Organizations reach a size where coordinated control over GRC activities is required to operate effectively. Each of these three disciplines creates information of value to the other two, and all three impact the same technologies, people, processes and information.

 

  • Governance describes the overall management approach through which senior executives direct and control the entire organization, using a combination of management information and hierarchical management control structures. Governance activities ensure that critical management information reaching the executive team is sufficiently complete, accurate and timely to enable appropriate management decision making, and provide the control mechanisms to ensure that strategies, directions and instructions from management are carried out systematically and effectively.

 

  • Governance of risk management is the attention given to preventing excessive risk management by keeping in mind the organization’s appetite for risk.

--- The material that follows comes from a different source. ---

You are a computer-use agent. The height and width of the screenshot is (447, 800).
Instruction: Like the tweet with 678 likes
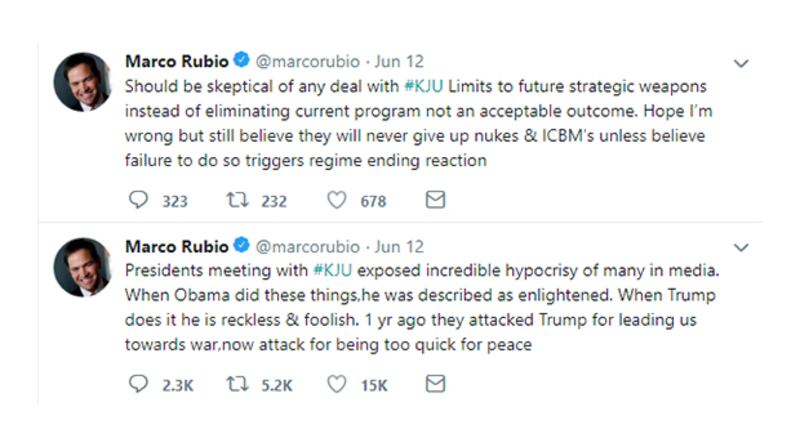point(337,200)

Sufficient countermeasures are required rather than excessive, unnecessary and pointless measures. The risk of risk management is that the good intentions become wasteful expenditure or impediments to growth, innovation and opportunity.

 

  • Risk management is the set of processes through which management identifies, analyzes, and, where necessary, responds appropriately to risks that might adversely affect realization of the organization's business objectives. The response to risks typically depends on their perceived gravity, and involves controlling, avoiding, accepting or transferring them to a third party. Whereas organizations routinely manage a wide range of risks (e.g. technological risks, commercial/financial risks, information security risks etc.), external legal and regulatory compliance risks are arguably the key issue in GRC.

 

  • Compliance means conforming with stated requirements. At an organizational level, it is achieved through management processes which identify the applicable requirements (defined for example in laws, regulations, contracts, strategies and policies), assess the state of compliance, assess the risks and potential costs of non-compliance against the projected expenses to achieve compliance, and hence prioritize, fund and initiate any corrective actions deemed necessary.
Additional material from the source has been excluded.